Only a slice of the listing below is wanted. Retype the lines from the one containing "Open the Horaires closing time dropdown" through the one containing "Viewport: 693px width, 410px height.", exactly, both ends included.

GIVEN DATA START

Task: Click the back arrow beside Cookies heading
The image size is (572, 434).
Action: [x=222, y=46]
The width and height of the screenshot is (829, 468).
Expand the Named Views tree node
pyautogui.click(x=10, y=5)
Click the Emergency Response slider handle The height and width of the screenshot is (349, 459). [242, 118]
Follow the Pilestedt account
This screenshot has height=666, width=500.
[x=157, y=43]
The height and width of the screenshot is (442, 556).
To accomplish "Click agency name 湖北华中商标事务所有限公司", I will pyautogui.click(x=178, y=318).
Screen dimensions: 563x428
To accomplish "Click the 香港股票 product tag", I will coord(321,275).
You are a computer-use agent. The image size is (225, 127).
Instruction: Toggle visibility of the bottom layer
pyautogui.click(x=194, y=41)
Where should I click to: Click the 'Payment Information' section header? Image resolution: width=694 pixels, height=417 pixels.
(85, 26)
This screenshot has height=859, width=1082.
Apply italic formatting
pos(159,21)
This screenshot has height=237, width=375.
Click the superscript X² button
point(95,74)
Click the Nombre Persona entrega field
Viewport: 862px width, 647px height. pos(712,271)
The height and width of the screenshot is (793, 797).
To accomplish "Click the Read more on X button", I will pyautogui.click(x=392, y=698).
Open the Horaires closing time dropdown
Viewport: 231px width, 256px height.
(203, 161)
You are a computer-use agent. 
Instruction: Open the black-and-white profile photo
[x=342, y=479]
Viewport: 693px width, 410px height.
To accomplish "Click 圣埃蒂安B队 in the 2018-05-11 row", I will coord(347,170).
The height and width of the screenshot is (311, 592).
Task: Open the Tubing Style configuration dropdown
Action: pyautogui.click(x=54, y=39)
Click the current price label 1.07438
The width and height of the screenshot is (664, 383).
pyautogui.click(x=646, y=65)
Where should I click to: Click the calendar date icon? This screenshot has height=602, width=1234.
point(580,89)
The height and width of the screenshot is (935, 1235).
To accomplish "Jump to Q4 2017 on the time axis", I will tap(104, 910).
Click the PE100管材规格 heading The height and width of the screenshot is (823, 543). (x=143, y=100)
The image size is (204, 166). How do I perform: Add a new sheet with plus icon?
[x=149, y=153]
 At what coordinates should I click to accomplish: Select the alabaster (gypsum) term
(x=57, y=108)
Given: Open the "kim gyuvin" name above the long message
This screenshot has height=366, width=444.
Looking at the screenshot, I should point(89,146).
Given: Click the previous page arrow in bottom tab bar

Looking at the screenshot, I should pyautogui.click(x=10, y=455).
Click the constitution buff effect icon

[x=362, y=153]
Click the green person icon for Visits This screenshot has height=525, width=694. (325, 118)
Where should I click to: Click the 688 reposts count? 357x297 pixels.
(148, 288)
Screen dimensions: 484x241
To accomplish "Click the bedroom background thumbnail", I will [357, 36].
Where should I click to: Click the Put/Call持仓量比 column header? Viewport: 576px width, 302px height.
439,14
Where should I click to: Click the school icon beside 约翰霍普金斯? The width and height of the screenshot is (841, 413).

GIVEN DATA END

» **WRITTEN SOLUTION**:
Open the Horaires closing time dropdown
Viewport: 231px width, 256px height.
(203, 161)
You are a computer-use agent. 
Instruction: Open the black-and-white profile photo
[x=342, y=479]
Viewport: 693px width, 410px height.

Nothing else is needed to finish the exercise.